History

Nazi Germany
- Name: U-2551
- Ordered: 6 November 1943
- Builder: Blohm & Voss, Hamburg
- Yard number: 2551
- Laid down: 8 December 1944
- Launched: 31 March 1945
- Commissioned: 24 April 1945
- Fate: Run aground on 5 May 1945

General characteristics
- Class & type: Type XXI submarine
- Displacement: 1,621 t (1,595 long tons) surfaced; 2,100 t (2,067 long tons) submerged;
- Length: 76.70 m (251 ft 8 in) (o/a)
- Beam: 8 m (26 ft 3 in)
- Height: 11.30 m (37 ft 1 in)
- Draught: 6.32 m (20 ft 9 in)
- Propulsion: Diesel/Electric; 2 × MAN M6V40/46KBB supercharged 6-cylinder diesel engines, 4,000 PS (2,900 kW; 3,900 shp); 2 × SSW GU365/30 double-acting electric motors, 5,000 PS (3,700 kW; 4,900 shp); 2 × SSW GV232/28 silent running electric motors, 226 PS (166 kW; 223 shp);
- Speed: Surfaced:; 15.6 knots (28.9 km/h; 18.0 mph) (diesel); 17.9 knots (33.2 km/h; 20.6 mph) (electric); Submerged:; 17.2 knots (31.9 km/h; 19.8 mph) (electric); 6.1 knots (11.3 km/h; 7.0 mph) (silent running motors);
- Range: 15,500 nautical miles (28,700 km; 17,800 mi) at 10 knots (19 km/h; 12 mph) surfaced; 340 nmi (630 km; 390 mi) at 5 knots (9.3 km/h; 5.8 mph) submerged;
- Complement: 5 officers, 52 enlisted
- Sensors & processing systems: Type F432 D2 Radar Transmitter; FuMB Ant 3 Bali Radar Detector;
- Armament: 6 × bow torpedo tubes; 23 × 53.3 cm (21 in) torpedoes; or 17 × torpedoes and 12 × mines; 4 × 2 cm (0.79 in) C/30 AA guns;

Service record
- Part of: 31st U-boat Flotilla; 24 April – 5 May 1945;
- Identification codes: M 53 631
- Commanders: Kptlt. Gerhard Schaar; 20 April – 5 May 1945;
- Operations: None
- Victories: None

= German submarine U-2551 =

German World War II submarine

German submarine U-2551 was a Type XXI U-boat of Nazi Germany's Kriegsmarine during World War II. The Elektroboote submarine was laid down on 8 December 1944 at the Blohm & Voss yard at Hamburg, launched on 31 March 1945, and commissioned on 24 April 1945 under the command of Kapitänleutnant Gerhard Schaar.

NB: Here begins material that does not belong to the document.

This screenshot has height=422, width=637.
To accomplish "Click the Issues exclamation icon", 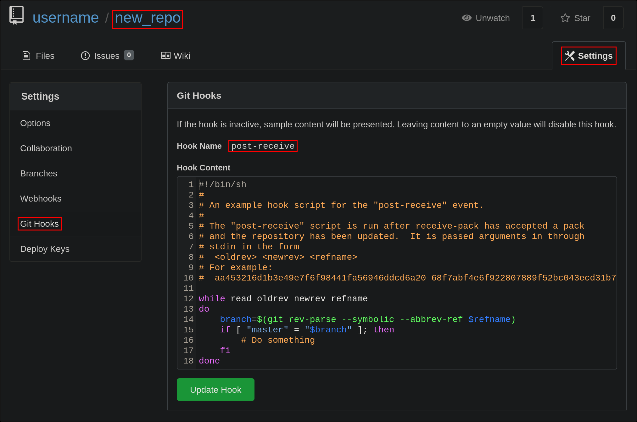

U-2551 was a brand new, high technology electric boat which could run constantly submerged rather than having to surface to recharge her batteries every day the way submarines until that point had had to do. However, these advanced vessels were introduced to the Kriegsmarine only late in 1944, much too late to influence the Battle of the Atlantic, and too late for many of them to serve in an offensive capacity at all.

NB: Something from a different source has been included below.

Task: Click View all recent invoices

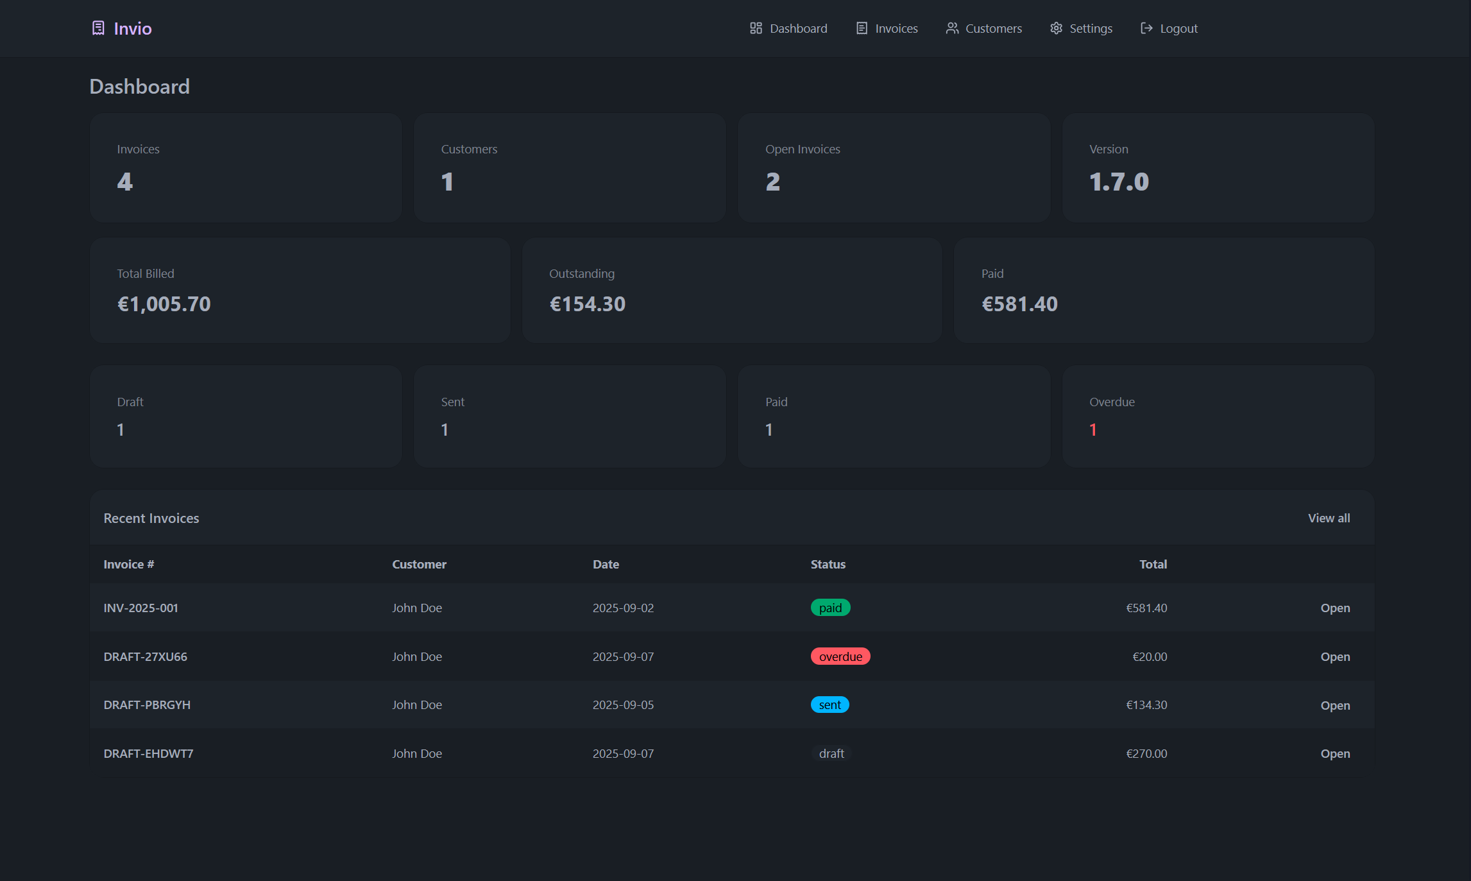Action: point(1328,518)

With the end of the war near, training on U-boats had dropped to a minimum due to lack of fuel, falling morale and the effectiveness of allied attacks on U-boat construction and preparation. The exception to this were the new Type XXI boats, which continued to train in the Baltic Sea.

==Design==
Like all Type XXI U-boats, U-2551 had a displacement of 1621 t when at the surface and 1819 t while submerged. She had a total length of 76.70 m (o/a), a beam of 8 m, and a draught of 6.32 m. The submarine was powered by two MAN SE supercharged six-cylinder M6V40/46KBB diesel engines each providing 4000 PS, two Siemens-Schuckert GU365/30 double-acting electric motors each providing 5000 PS, and two Siemens-Schuckert silent running GV232/28 electric motors each providing 226 PS.

The submarine had a maximum surface speed of 15.6 kn and a submerged speed of 17.2 kn. When running on silent motors the boat could operate at a speed of 6.1 kn. When submerged, the boat could operate at 5 kn for 340 nmi; when surfaced, she could travel 15500 nmi at 10 kn. U-2551 was fitted with six 53.3 cm torpedo tubes in the bow and four 2 cm C/30 anti-aircraft guns. She could carry twenty-three torpedoes or seventeen torpedoes and twelve mines. The complement was five officers and fifty-two men.

==Fate==
U-2551 was deliberately run aground by her crew on 5 May 1945 in a bay named Solitüde of the suburb of Flensburg named Mürwik in N. Germany. Post-war, she was destroyed by the Royal Navy on 23 July 1945, and the wreck broken up.